### TASK DESCRIPTION
Take the records below from their first line to the line with "Open the 勇闯关卡", and restate those lines word for word.

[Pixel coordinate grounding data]
________________________________________

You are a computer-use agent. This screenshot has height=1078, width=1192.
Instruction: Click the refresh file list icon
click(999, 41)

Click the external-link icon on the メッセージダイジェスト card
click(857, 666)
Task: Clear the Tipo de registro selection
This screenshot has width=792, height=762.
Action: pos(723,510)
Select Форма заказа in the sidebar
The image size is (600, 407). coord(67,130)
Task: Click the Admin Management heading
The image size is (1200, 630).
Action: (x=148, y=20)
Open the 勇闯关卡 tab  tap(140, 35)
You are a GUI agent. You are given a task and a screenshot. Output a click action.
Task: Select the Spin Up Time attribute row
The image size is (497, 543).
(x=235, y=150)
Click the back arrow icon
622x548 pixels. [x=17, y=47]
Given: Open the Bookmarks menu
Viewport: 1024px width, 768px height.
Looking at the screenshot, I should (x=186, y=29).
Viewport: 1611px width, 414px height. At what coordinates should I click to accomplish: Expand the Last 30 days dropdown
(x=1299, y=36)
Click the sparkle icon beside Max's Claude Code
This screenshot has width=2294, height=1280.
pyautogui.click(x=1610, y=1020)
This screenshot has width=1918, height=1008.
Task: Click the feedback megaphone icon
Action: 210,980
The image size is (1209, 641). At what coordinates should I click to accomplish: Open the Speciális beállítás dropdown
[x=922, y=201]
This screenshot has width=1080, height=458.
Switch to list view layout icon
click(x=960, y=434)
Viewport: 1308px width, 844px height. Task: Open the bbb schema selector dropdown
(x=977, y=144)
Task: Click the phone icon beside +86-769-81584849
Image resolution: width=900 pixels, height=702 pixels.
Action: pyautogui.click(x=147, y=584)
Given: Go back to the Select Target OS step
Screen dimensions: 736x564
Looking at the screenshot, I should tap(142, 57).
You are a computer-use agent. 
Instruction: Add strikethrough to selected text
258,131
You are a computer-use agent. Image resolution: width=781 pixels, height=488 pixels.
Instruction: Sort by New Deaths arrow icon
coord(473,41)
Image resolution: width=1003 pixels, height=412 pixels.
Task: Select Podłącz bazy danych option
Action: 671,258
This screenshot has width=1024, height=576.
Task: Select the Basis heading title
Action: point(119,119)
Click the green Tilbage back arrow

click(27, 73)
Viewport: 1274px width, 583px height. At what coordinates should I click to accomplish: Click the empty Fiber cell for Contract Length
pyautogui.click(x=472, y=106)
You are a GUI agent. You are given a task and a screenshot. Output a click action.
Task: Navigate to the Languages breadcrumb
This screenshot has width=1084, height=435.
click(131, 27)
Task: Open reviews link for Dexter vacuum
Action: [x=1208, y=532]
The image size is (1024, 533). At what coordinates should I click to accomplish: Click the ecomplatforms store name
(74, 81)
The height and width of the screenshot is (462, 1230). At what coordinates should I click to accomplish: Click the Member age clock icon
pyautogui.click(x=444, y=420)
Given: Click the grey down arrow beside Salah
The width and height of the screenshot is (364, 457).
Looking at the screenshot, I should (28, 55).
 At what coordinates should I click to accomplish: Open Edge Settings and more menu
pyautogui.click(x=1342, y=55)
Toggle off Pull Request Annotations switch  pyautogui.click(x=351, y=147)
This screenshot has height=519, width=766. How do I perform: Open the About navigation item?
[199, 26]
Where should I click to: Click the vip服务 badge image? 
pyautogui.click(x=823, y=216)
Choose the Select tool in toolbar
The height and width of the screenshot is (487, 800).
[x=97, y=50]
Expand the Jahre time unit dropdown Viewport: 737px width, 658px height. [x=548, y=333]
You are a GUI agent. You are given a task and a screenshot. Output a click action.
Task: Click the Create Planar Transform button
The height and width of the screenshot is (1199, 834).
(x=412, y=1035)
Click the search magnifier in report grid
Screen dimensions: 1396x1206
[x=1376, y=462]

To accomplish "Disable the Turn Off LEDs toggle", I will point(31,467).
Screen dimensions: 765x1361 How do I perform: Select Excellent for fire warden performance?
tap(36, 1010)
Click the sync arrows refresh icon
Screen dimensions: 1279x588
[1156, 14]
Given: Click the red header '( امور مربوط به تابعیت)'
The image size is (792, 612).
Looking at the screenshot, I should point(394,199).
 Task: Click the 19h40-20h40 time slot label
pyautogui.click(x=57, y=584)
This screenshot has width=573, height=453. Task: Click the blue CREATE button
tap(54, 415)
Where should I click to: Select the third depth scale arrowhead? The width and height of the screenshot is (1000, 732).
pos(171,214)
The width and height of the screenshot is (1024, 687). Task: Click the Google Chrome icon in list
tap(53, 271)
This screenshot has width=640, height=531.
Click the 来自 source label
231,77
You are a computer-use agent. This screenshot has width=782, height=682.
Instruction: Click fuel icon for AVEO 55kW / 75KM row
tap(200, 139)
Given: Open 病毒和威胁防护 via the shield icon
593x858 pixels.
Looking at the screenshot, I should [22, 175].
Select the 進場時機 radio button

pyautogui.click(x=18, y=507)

________________________________________

### RESPONSE
You are a computer-use agent. This screenshot has height=1078, width=1192.
Instruction: Click the refresh file list icon
click(999, 41)

Click the external-link icon on the メッセージダイジェスト card
click(857, 666)
Task: Clear the Tipo de registro selection
This screenshot has width=792, height=762.
Action: pos(723,510)
Select Форма заказа in the sidebar
The image size is (600, 407). coord(67,130)
Task: Click the Admin Management heading
The image size is (1200, 630).
Action: (x=148, y=20)
Open the 勇闯关卡 tab  tap(140, 35)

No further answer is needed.